Thank you in advance.

(Andrew Waugh) #80

Yes, that is exactly the kind of bearing splitter I mean.

I’m talking about the land in the bore on the Al hub carrier, where the bearing outer race seats.

Assembly order is:

  1. Mark each part “Left” and “Right” with a sharpie (everything).
  2. Press both outer races into the hub carrier.
  3. Press the outer bearing inner race onto the hub.
  4. Fit the outer seal.
  5. Spray with assembly lube.
  6. Fit the hub into the hub carrier.
  7. Press the inner bearing inner race onto the end of the hub.
  8. Put the seal track and spacer onto the yoke and check the measurement. (buy a max size spacer to be able to measure).
  9. Write which size spacer is needed on each hub with a Sharpie.
  10. Store the hub carriers, hubs and seal tracks so they can’t get contaminated or mixed up.
  11. Order the spacers required.

Once you’ve received the spacers:

  1. Measure the spacers with a micrometer.
  2. Fit the inner seal to the hub.
  3. Fit the inner U/J and flange to the halfshaft.
  4. Fit the yoke and U/J to the halfshaft.
  5. Assemble the seal track and spacers onto the yokes (paying attention to your copious notes, side markings, and sharpie marks indicating which size spacer).
  6. Fit the yoke into the hub,
  7. Fit the castle nut, torque, fit the splint.
  8. Grease the hubs and U/Js.

Actually, you only need two tools: a hub puller to press the yokes out, and you’ve already done that, and either a tool to measure the spacer or you just buy one of the max size spacer and do some math.

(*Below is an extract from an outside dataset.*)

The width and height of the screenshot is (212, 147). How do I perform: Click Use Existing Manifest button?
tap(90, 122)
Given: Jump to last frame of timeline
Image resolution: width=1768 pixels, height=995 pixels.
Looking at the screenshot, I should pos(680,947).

I’ve done something like 15-20 IRS rebuilds, only twice have I seen a spun bearing. There’s such a huge grease reservoir in the hub carrier that it would probably not have run dry - it’s more likely that someone got some contamination into the grease while lubricating. I don’t like the pop off caps, so I modify the hub carriers, see: Vent hole in rear bearing grease plug for details.

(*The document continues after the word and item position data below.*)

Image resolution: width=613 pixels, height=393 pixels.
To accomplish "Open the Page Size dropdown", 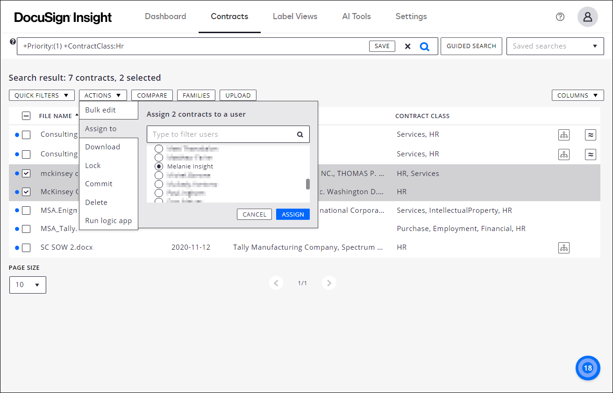I will 28,285.
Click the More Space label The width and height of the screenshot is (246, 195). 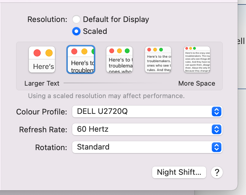click(197, 84)
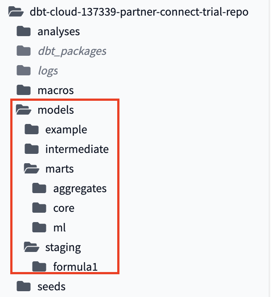Select the aggregates folder name
Screen dimensions: 271x297
pos(80,189)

I normally just use spray assembly lube, then when I’m finished measuring/assembling and I know I won’t be taking it apart again I grease from the hole in the hub carrier and spin. Normally when I rebuild an IRS it sits around for a while before going back into the car. I will give the diff a spin every now and then while it’s waiting to be reinstalled.

Relax, the worst that can happen is that a wheel comes off. Just look at the section drawings so you understand the mechanism, and follow the shop manual for tolerances etc. Most people do not use Loctite when fitting the yokes… I used to, but now I don’t.